While highly effective for treating severe depression in those for whom current antidepressant medications and psychotherapies fail to work, ECT can trigger cognitive difficulties in a high percentage of patients, primarily significant and often permanent memory loss. ECT-induced memory loss can cause patients to abandon needed ECT before completion; the fear of it can lead other patients to resist ECT treatment altogether. To date, no intervention to mitigate the cognitive deficits imposed by ECT has been developed. The purpose of this initial Mem-ECT trial, which involved eight patients with depression, was to assess recruitment procedures, patient response and compliance, length of exercises and how best to schedule treatment sessions.
Mem-ECT is based on a method to forestall memory loss in epilepsy patients that was developed and piloted by Jimmy Choi, Psy.D., a member of Dr.
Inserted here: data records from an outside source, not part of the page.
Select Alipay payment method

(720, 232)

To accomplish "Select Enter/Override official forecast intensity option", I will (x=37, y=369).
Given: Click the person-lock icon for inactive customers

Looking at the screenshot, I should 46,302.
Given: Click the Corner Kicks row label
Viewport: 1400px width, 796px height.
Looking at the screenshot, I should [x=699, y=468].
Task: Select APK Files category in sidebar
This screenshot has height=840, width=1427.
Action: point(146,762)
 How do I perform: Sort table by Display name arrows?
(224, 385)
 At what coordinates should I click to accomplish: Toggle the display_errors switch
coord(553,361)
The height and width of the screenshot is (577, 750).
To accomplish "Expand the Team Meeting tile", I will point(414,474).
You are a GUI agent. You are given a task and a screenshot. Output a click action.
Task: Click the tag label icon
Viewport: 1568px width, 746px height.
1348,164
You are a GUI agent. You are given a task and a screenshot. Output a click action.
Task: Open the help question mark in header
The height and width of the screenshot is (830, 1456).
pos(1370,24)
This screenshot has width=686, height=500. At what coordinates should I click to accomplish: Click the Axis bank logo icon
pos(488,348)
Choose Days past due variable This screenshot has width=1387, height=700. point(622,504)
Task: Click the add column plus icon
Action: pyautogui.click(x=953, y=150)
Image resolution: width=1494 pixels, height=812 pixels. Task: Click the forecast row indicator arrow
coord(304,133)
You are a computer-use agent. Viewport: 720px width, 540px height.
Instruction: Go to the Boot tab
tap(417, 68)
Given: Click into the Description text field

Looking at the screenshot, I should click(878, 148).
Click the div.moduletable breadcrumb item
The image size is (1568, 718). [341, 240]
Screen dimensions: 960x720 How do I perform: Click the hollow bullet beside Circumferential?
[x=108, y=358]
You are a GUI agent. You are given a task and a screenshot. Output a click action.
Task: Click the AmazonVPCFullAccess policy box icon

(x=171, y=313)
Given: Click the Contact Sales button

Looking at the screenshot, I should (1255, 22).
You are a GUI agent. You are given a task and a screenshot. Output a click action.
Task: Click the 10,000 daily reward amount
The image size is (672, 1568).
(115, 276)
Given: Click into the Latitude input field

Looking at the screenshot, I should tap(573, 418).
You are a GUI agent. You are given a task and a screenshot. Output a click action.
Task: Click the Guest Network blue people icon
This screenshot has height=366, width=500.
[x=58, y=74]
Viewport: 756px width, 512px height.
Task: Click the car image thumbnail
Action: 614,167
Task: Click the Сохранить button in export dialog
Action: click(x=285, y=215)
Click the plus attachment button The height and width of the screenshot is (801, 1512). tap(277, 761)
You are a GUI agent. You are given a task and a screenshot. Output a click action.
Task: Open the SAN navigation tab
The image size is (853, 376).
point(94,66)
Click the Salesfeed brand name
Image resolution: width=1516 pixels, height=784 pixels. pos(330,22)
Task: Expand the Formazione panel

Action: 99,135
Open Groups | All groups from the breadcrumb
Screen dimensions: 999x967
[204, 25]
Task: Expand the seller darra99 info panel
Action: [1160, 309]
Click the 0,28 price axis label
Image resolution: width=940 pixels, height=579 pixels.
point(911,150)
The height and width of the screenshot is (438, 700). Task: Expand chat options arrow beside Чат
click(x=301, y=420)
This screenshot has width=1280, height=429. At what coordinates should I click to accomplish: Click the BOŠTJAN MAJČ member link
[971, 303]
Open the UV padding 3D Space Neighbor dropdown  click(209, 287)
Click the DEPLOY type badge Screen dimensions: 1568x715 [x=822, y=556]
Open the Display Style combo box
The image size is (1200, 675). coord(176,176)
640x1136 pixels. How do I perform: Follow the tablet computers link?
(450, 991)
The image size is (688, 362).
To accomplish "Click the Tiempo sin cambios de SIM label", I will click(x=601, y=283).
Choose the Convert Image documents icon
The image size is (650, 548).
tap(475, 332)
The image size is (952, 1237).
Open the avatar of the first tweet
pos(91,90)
Prudic’s group and first author of the paper. Sarah H. Lisanby, M.D., a 1996 NARSAD Grantee formerly at Columbia and now chair of psychiatry at Duke University School of Medicine, also participated in the study.
The Mem-ECT program is comprised of seven training sessions, each lasting around 20 to 30 minutes, and incorporates paper-and-pencil and computer-based training tasks. There are two pre-ECT memory training sessions and five sessions after the final ECT treatment. The preliminary sessions are designed to alert patients to and explain about possible memory difficulties associated with ECT, and to teach and provide practice for memory-saving strategies.
In Mem-ECT drill and practice exercises, points that are first awarded for producing the best memory strategy are subsequently changed to rewards for identifying the worst strategy, with lessons to show why such a strategy is inefficient. This approach, which the authors claim leads to a much quicker learning curve, is a relatively novel technique not commonly found in current cognitive training programs where the focus is usually on identifying only the correct or best strategy.
While the original memory training for epilepsy provided the same exercises for all patients, Mem-ECT is personalized to each patient to maximize efficiency. Training begins at a level of difficulty tailored to the patient’s baseline cognitive profile, and task difficulty is then modified according to the patient’s progress.
To follow up on their positive preliminary findings, Dr. Prudic and her colleagues will now conduct a larger Mem-ECT study, involving 32 patients in a randomized, controlled trial that will extend over a two-year period.